Nous recevons ces jours-ci les « professions de foi » officielles des candidates et candidats aux élections départementales et régionales. Cela fait partie de nos traditions républicaines, et nous ne pouvons que nous réjouir d’un bon fonctionnement de la démocratie. Nous retrouvons dans l’exposition des programmes le langage « entendu » de ce genre de littérature, selon les orientations des uns et des autres …
Et nous-mêmes, si nous avions à présenter le projet de l’Eglise, de l’Evangile, quels mots, quelles expressions utiliserions-nous ?
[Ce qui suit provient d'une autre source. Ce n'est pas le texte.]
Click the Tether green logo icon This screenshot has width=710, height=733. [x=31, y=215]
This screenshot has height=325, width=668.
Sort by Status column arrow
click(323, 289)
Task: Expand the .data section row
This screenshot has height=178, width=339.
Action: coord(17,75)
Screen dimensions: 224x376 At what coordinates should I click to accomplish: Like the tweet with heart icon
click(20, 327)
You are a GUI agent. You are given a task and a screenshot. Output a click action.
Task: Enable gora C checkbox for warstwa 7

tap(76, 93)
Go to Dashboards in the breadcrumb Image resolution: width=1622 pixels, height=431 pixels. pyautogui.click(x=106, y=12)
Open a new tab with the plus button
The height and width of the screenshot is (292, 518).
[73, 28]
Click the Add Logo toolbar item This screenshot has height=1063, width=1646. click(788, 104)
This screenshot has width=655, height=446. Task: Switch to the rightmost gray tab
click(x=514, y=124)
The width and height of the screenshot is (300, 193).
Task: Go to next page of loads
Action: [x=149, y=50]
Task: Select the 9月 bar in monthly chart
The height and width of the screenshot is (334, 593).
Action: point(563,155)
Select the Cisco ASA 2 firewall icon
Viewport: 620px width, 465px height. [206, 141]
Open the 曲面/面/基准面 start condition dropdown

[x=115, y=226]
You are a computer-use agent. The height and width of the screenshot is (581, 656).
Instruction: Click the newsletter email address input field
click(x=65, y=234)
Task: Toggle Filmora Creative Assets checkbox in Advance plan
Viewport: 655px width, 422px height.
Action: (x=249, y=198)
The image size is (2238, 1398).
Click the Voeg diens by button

Il y a fort à parier que nous en parlerions en termes d’organisation, de conduite, de partage des responsabilités. Il est certain que nous ferions une énumération des tâches à accomplir, des lieux et personnes à prendre en charge, nous saurions rappeler les urgences. Nous ferions sans doute référence à quelques grandes et belles figures de saintes et de saints qui ont marqué notre imaginaire, et aussi notre prière.
Et puis, avec l’esprit de notre temps, nous saurions fixer non seulement des objectifs à atteindre, mais nous saurions également fixer des échéances, avec bien sûr, le souhait d’y arriver au plus vite sans trop tomber dans l’esclavage et l’illusion du « tout tout-de-suite »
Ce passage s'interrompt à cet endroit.